From Thomas Esdall (excerpt):
Conservative religions have proved powerless to halt unwed motherhood, cohabitation and other trends that defy traditional morality — in part because these trends reflect the limited authority of the old order in the face of a global phenomenon known among researchers as the “second demographic transition.”
Regions as diverse as Europe, Japan, South America, Canada and the United States are undergoing a profound shift in fertility, reproductive attitudes and behavior. The changes include rejection of premarital virginity, social acceptance of single parenting, and the replacement of values stressing family obligation with values stressing personal autonomy.
I recently interviewed Ron Lesthaeghe, an eminent demographer and professor emeritus at the Free University of Brussels, who was in Washington last month for meetings at the National Academy of Sciences.
Lesthaeghe describes the current transition as follows: “Marriage gives way to cohabitation. In the 1960s, it’s income and education, it’s an educated elite that opens the door. But you can see that once the phenomenon is legitimized, it becomes an open story for everybody who thinks it’s advantageous.”

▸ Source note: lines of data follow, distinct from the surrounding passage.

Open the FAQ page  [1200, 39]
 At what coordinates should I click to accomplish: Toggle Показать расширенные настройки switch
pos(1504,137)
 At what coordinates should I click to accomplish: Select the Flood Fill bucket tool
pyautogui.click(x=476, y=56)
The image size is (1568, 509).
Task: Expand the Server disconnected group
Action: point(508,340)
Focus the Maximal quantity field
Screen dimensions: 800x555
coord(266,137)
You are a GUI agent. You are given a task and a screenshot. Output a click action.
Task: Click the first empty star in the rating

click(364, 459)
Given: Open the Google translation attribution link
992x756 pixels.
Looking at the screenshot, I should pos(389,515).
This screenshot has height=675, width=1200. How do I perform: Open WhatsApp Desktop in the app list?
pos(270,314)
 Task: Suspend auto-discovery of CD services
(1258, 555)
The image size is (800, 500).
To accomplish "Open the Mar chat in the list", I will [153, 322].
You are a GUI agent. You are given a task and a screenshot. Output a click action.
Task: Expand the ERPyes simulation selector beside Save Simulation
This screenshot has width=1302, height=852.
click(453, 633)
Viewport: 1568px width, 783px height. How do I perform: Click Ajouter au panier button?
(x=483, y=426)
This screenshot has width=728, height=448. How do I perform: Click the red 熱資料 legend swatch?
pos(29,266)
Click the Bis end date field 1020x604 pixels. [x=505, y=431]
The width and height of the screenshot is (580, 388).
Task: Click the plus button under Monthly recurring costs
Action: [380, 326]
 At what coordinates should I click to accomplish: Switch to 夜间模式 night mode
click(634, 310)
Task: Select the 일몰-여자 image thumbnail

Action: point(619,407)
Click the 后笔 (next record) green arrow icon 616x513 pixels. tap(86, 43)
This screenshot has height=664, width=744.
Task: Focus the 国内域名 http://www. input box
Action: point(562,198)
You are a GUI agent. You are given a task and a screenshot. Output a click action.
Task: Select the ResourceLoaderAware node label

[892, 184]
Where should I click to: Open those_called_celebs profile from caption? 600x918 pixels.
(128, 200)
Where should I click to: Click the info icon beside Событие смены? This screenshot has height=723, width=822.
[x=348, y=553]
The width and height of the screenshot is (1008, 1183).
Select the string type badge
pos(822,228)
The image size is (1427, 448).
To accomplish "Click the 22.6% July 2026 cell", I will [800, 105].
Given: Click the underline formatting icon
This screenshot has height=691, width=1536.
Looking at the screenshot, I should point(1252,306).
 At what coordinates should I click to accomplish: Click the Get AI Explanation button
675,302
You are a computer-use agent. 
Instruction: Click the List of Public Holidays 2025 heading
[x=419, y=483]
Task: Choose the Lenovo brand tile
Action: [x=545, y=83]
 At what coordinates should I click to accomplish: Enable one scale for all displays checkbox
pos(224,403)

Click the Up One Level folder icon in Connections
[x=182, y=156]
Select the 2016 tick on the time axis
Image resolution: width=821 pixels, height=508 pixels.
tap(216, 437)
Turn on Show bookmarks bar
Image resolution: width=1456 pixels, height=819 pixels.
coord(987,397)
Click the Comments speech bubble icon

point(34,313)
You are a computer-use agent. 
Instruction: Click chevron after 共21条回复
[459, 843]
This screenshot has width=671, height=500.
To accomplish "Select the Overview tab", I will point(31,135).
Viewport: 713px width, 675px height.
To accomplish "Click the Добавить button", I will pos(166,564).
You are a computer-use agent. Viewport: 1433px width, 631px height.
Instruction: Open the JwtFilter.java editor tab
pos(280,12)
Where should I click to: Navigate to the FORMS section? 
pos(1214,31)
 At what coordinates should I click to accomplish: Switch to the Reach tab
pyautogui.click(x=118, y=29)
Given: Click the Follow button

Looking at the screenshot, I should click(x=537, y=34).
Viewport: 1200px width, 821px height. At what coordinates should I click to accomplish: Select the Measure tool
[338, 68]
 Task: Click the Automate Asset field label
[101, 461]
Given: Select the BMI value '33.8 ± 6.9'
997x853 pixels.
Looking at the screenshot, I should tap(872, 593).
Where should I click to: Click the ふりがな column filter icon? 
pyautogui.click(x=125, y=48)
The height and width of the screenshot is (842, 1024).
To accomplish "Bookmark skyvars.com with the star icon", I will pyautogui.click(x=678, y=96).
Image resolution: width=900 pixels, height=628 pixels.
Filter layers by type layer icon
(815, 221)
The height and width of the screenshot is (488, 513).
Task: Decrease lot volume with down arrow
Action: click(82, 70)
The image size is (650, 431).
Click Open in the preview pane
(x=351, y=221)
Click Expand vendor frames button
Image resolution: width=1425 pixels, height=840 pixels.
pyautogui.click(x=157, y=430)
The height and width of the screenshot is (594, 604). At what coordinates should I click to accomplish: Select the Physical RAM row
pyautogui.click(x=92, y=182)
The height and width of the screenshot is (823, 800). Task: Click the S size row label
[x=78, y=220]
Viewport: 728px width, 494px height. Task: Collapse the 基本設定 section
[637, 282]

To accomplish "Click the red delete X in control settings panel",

The problems of majority black Baltimore are extreme, but many of the trends found there are as extreme or more so in majority white Muskogee.
The Baltimore poverty rate is 23.8 percent, 8.4 points above the national rate, but below Muskogee’s 27.7 percent. The median household income in Baltimore is $41,385, $11,661 below the $53,046 national level, but $7,712 above Muskogee’s $33,664.
If conservatives place responsibility on liberal Democrats, feminism and the abandonment of traditional family values for Baltimore’s decay, what role did the 249 churches in and around Muskogee play in that city’s troubles?
The fact is that the poor and working classes of both races were not well equipped to adjust to changes in behavior driven by the sexual revolution and the second demographic transition – a collection of forces that are inexorably changing the family, marriage patterns and child rearing worldwide
Those who seek to exploit the transformation of reproductive norms for short-term political gain are tearing at the social fabric. The right willfully ignores the benefits, and the left willfully ignores the costs, of what is, for better or worse, a world of radically diminished moral constraint. It may be asking too much of the political process to resolve conflicts like these.